▸ ASSIGNMENT:
Check each line of the entries below for the word "computer", and copy the lines that have it.
___ RECORDS SUPPLIED ___
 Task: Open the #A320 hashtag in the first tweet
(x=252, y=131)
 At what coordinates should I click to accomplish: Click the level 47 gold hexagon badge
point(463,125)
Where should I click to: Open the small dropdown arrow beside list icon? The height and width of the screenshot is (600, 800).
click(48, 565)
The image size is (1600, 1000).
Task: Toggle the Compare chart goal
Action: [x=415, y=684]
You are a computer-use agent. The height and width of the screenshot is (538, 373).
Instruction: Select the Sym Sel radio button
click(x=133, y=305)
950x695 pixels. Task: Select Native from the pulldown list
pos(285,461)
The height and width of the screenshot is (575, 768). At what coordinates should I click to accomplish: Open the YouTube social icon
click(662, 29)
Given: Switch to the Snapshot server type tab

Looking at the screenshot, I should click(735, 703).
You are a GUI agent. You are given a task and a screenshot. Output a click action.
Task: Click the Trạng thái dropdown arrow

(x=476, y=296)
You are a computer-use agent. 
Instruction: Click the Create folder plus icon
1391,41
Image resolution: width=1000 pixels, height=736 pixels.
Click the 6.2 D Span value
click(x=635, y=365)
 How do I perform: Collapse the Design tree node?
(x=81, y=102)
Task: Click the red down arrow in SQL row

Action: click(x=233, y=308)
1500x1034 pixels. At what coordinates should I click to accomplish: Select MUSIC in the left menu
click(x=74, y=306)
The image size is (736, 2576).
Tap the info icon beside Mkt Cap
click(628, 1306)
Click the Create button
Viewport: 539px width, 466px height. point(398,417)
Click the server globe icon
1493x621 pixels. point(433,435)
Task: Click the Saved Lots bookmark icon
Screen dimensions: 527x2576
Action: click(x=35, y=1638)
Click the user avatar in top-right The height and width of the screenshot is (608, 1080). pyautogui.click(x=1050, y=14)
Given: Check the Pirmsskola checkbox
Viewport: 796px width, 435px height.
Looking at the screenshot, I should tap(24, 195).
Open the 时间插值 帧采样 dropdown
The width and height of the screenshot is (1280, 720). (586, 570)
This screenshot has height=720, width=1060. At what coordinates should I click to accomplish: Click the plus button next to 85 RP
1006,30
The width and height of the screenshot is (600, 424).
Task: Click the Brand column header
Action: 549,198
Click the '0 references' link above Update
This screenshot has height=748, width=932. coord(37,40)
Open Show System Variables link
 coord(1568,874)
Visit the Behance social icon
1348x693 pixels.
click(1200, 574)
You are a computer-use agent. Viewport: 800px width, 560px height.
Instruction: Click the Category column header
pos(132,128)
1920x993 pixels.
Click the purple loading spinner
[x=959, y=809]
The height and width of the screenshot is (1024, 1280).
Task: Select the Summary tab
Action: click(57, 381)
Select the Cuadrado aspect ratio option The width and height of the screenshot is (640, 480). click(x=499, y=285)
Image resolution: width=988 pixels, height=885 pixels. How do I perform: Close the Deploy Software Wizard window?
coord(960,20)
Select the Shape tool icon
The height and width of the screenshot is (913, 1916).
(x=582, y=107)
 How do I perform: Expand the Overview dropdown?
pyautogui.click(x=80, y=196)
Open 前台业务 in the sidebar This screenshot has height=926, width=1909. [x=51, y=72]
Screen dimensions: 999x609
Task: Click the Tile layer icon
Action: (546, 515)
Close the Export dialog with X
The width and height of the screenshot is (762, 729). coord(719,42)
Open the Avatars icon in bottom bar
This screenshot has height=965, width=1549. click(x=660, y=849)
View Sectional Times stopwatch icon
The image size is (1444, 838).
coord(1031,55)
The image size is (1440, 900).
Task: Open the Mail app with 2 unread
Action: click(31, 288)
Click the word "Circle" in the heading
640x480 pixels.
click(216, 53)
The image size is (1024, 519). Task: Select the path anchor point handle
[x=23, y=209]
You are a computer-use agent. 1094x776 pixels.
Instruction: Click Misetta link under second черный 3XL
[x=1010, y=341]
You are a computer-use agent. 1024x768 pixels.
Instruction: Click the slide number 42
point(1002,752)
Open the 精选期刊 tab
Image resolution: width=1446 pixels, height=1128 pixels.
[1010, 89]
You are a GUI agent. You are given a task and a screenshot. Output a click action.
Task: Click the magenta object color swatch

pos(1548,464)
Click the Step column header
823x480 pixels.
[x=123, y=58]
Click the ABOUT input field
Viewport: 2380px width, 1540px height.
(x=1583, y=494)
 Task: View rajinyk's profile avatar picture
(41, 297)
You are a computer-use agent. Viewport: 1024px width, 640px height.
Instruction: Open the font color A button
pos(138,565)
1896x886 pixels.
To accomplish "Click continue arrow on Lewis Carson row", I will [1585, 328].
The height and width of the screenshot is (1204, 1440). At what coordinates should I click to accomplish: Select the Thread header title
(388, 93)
___
▸ WORKED SOLUTION:
You are a computer-use agent. The height and width of the screenshot is (538, 373).
You are a computer-use agent. 
You are a computer-use agent. Viewport: 800px width, 560px height.
You are a computer-use agent. 1094x776 pixels.
You are a computer-use agent. 1024x768 pixels.
You are a computer-use agent. Viewport: 1024px width, 640px height.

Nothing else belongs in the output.